EXERCISE AIM: The word to find is "được". State how many lines below contain it, giving only the number.

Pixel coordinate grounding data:
+---+
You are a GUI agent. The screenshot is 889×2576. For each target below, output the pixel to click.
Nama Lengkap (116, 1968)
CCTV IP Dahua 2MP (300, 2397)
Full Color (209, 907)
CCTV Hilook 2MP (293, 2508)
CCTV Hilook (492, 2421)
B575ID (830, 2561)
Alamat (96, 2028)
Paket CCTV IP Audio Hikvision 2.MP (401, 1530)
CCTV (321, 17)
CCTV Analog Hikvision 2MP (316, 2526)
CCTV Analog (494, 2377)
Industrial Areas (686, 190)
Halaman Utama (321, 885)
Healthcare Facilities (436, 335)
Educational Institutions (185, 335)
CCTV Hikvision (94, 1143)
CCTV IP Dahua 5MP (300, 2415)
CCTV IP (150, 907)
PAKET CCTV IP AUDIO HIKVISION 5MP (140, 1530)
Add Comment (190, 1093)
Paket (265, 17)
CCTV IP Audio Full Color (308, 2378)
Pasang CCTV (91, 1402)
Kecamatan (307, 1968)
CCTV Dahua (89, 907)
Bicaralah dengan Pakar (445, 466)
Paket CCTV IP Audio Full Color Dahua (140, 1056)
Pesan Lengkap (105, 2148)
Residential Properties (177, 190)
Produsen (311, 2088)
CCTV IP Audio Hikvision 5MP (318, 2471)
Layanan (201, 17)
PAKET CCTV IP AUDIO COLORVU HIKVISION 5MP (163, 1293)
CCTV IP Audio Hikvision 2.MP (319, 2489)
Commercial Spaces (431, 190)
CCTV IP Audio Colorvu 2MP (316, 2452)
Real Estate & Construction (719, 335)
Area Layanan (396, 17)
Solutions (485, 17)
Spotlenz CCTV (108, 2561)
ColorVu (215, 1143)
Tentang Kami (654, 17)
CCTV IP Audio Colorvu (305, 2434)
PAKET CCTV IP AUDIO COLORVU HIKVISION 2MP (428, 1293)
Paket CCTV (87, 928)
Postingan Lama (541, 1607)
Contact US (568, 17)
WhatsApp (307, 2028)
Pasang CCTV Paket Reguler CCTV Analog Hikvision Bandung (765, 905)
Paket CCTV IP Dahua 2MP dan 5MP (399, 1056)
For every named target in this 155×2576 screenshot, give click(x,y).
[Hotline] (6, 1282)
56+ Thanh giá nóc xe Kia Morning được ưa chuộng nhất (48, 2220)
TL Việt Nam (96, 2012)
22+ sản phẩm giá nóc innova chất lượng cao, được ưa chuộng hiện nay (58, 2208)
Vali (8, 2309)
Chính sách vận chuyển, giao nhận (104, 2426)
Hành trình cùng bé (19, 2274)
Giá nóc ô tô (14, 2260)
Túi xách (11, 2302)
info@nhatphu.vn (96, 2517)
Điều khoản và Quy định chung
+---+
TASK ANSWER: 2